Dry hot summer air combined with the smoke from bushfires produce the most amazing coloured sunsets. And this week was no exception:
Some mornings this week have been intensely cold. The other day I even spotted a band of cold moist air (otherwise known as frost) settling in the valley below the farm.
We took advantage of the cold mornings earlier in the week to harvest firewood. One morning we got up at sunrise and over five hours we cut, split and stacked more firewood.
The now cut and split firewood sat out in the sun for a few days before we then began bringing it up the hill and stacking it in the firewood shed.
People get a bit funny about firewood as an energy source, but after a decade of learning how to live with it, I reckon we can say that we know a thing or two about firewood. In the past two years we’ve incorporated an electric (solar powered) chainsaw and a much larger electric log splitter, and so we’ve barely used any fuel in the production of this energy source. And the proof is in the pudding because ultra dry and seasoned firewood burns really cleanly with little smoke and even less creosote (the fancy name for poorly combusted and rather toxic sugars produced by burning damp and unseasoned firewood):
I’m not much of a fan of summer because of the serious heat, but the plants need the heat in order to grow, and if they didn’t grow we wouldn’t get any produce. It is a real predicament, but you learn to live with it. This summer has taught us the benefits of growing a wide diversity of plants, and I reckon we have nailed the succession of forest berries. The succession for harvesting forest berries at this location goes like this: Strawberries, Currants; Raspberries; Gooseberries; and Blackberries. Everyday we are able to head out into the garden and pick a batch of berries for breakfast – and we have done this now for months. We’re now at another time of change where the raspberries are slowing, and the blackberries are beginning to take their place.
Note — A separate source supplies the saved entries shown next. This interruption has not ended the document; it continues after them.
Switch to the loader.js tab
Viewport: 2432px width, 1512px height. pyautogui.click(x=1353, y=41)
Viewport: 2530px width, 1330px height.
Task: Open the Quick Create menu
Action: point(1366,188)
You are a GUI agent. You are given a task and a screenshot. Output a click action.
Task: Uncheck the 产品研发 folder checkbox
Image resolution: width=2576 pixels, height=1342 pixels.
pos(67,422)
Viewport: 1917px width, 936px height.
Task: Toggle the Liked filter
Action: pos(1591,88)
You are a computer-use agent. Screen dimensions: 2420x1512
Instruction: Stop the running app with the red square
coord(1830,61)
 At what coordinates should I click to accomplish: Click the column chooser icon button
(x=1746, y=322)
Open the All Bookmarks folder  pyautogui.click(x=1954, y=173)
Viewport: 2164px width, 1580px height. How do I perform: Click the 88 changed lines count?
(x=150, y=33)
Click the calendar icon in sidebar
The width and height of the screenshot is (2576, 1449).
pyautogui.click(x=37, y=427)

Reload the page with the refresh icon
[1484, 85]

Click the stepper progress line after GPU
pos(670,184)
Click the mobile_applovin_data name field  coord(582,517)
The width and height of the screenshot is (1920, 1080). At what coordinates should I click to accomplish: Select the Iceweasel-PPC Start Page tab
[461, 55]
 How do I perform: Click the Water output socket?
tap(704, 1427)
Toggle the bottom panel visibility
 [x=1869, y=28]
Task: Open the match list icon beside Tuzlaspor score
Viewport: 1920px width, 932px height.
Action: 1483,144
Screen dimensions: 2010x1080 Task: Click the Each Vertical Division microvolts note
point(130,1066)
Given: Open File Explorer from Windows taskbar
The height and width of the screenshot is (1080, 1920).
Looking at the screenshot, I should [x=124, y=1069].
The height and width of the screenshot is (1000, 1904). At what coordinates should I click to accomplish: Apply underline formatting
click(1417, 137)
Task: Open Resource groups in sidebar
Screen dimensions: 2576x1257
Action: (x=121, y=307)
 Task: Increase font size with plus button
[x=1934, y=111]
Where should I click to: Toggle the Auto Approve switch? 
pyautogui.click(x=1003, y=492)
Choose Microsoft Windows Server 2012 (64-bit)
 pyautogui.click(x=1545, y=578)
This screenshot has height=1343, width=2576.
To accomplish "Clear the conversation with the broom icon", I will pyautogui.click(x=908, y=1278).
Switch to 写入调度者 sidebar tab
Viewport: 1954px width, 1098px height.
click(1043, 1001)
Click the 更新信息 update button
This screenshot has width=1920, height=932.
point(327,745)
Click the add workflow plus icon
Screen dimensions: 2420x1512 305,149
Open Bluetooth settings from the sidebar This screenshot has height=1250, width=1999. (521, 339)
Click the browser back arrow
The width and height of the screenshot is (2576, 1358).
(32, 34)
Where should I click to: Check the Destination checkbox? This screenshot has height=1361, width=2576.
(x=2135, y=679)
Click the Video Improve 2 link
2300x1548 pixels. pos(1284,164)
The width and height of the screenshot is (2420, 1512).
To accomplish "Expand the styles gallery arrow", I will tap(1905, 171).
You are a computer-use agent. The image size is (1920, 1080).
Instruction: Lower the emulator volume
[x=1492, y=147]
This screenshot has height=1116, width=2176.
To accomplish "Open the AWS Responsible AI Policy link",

Now that the raspberry season is drawing to a close, we produced a batch of very yummy raspberry jam to enjoy on home baked fresh bread over the winter:
We grow a lot of black and red currants too, but those berries are best converted into wine. And black currant wine is the tastiest fruit wine that we make.
The apricot harvest this year was terrible due to the many late season frosts which destroyed the flowers on the trees. Peach trees flower slightly later than apricots and so they missed the run of extraordinarily cold weather. That means that there are several trays of Anzac peaches slowly ripening in the house. The peaches don’t preserve well (bottling / canning) and there are more than we can eat (and the birds got about as many again!) so we may make peach wine or peach jam. If anyone has any other suggestions please let me know?
Did I mention that I don’t really enjoy the heat? Oh yeah, I did mention that. On the other hand, the corn seem to be enjoying the heat. In fact they’re doing so well, that we may construct an even larger corn enclosure for next summer and this smaller enclosure can become an onion bed.
The tomatoes, eggplants, capsicum (peppers) and chilli’s are loving the heat too.
Herbs are delightful summer plants and many of them are in flower at this hottest time of the year.
Onto the flowers:
The temperature outside now at about 8.00am is 20’C (68’F). So far this year there has been 2.2mm (0.1 inches) which is the same as last weeks total of 2.2mm (0.1 inches).